Posted on 05. Oct, 2010 by
John Fife in
Audio-Video,
Foreign and Domestic Intelligence
On a Vancouver stage last Thursday, a young Irish computing expert gave a filmed presentation showing how the world could end with the pop of a balloon. The presentational qualities are, well, geek-like, the sound quality poor, and the whole experiment has the air of a Year 7 science project. Nevertheless, the
YouTube video
is spreading like wildfire from one software blog to the next.
In the past few days, the expert, Liam O Murchu, has become the new star of Geek Universe, quoted from
PC World to the
Washington Post. But unlike most such young men, his impenetrable analyses of computer coding have a frightening relevance to physical realities. Hence his experiment, performed at the Virus Bulletin 2010 conference in Canada.

◆ ◆ ◆

- [WORK REQUEST 1]
Copy a passage from the post about the Vancouver presentation, beginning at the words "In the past" and stopping after the words "conference in Canada.".
- [WORK REQUEST 2]
Carry on the post about Liam O Murchu's balloon experiment, starting right after its last sentence.

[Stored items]

◆ ◆ ◆

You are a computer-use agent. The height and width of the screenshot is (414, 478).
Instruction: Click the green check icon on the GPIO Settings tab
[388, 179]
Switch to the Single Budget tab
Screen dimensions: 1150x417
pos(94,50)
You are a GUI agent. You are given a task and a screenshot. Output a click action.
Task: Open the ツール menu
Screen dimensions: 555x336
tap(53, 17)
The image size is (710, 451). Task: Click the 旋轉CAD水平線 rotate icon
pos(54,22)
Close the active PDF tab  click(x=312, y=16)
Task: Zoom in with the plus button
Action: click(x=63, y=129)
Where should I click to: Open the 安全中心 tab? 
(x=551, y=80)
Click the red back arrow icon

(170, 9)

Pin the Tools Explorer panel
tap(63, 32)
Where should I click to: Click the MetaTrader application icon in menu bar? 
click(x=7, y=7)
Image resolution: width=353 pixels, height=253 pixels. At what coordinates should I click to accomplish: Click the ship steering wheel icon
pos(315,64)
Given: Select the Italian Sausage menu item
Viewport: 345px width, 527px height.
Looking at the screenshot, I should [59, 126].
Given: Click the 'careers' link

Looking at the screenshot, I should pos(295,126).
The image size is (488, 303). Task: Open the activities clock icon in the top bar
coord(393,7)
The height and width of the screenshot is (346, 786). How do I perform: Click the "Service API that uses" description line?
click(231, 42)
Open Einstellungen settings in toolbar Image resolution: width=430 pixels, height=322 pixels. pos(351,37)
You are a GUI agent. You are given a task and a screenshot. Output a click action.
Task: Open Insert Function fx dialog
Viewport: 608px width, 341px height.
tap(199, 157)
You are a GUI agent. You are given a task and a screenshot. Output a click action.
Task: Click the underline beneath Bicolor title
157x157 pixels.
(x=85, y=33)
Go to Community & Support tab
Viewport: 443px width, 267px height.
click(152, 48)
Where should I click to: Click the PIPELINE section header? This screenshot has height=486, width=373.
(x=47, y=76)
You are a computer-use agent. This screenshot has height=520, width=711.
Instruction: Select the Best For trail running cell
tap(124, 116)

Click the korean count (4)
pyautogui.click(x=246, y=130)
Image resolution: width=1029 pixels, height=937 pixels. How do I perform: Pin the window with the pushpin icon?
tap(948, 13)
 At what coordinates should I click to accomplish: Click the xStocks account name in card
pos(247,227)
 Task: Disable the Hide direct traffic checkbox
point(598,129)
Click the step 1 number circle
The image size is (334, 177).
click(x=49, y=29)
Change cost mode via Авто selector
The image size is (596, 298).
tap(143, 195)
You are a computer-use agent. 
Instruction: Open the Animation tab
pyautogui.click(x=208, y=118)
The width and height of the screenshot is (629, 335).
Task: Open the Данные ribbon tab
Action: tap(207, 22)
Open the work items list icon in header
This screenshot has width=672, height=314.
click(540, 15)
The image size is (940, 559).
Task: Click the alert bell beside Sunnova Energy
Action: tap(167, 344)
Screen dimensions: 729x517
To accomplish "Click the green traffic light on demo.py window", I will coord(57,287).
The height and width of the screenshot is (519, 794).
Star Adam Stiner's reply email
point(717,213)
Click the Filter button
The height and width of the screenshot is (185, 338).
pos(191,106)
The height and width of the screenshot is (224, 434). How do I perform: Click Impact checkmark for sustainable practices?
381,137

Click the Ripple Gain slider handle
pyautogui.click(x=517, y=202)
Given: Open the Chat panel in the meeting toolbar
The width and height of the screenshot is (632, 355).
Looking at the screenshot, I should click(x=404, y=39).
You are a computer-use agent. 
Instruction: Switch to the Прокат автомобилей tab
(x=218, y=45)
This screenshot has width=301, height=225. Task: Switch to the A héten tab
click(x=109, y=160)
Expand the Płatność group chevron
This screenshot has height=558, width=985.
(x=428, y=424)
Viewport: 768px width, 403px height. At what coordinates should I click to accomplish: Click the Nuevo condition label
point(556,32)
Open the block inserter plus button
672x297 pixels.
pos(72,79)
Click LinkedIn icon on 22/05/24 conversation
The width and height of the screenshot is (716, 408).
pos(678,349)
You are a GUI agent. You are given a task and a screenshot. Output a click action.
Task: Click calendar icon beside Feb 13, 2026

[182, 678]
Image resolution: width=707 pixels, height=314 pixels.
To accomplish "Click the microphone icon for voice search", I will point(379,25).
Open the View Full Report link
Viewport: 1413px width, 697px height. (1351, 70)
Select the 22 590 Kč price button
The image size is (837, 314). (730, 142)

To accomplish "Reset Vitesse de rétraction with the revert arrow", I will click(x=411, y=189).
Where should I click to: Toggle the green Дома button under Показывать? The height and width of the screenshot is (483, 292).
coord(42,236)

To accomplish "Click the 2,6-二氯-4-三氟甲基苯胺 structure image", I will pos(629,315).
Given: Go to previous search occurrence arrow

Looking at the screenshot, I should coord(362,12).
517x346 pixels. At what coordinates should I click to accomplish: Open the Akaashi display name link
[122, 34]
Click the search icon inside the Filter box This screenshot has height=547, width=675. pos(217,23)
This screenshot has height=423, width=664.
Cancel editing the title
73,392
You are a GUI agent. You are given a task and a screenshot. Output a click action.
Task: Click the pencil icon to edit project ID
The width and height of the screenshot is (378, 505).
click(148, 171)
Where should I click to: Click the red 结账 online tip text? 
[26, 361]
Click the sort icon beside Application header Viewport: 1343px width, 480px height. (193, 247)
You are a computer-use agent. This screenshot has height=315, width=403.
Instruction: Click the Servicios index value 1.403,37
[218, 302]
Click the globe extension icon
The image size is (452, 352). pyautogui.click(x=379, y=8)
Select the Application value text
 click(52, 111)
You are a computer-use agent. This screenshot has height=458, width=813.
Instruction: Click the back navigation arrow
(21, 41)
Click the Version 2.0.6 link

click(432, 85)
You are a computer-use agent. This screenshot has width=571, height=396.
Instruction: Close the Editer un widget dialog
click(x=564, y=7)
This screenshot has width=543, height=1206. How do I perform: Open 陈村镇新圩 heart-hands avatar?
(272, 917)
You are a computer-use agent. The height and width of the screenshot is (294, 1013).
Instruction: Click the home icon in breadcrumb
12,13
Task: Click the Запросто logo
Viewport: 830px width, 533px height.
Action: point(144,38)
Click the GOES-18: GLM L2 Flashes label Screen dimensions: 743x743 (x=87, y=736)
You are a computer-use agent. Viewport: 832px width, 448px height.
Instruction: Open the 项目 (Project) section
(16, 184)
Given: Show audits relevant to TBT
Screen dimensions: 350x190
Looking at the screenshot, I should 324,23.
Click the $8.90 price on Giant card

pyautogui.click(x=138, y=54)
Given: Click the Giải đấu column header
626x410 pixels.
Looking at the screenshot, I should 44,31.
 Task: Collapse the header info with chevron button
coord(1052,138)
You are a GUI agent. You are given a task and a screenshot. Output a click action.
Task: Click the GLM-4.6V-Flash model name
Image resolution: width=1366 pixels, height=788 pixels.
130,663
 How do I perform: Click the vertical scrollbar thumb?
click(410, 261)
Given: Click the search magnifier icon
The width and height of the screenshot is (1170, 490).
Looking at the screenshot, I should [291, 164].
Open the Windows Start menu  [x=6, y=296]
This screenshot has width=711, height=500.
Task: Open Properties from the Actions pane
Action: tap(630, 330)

◆ ◆ ◆

- [EXERCISE ANSWER 1]
In the past few days, the expert, Liam O Murchu, has become the new star of Geek Universe, quoted from
PC World to the
Washington Post. But unlike most such young men, his impenetrable analyses of computer coding have a frightening relevance to physical realities. Hence his experiment, performed at the Virus Bulletin 2010 conference in Canada.

- [EXERCISE ANSWER 2]
O Murchu was demonstrating how a computer worm called Stuxnet had effects that went beyond blowing up your computer screen. It could blow up real things, too. Stuxnet has infected operating systems on equipment manufactured by the German industrial giant Siemens and has, as he puts it, “real-world implications beyond any threat we have seen in the past”. It could attack oil pipelines, power stations, even nuclear plants.
To prove the possibilities, O Murchu set up a basic air pump, controlled by a Siemens system, on the stage in front of him. The pump delivered a timed burst of air into a balloon, which inflated moderately. O Murchu then infected the system with Stuxnet, pressed a button, and hey presto! The pump pumped, but did not stop. The balloon went on inflating till it burst.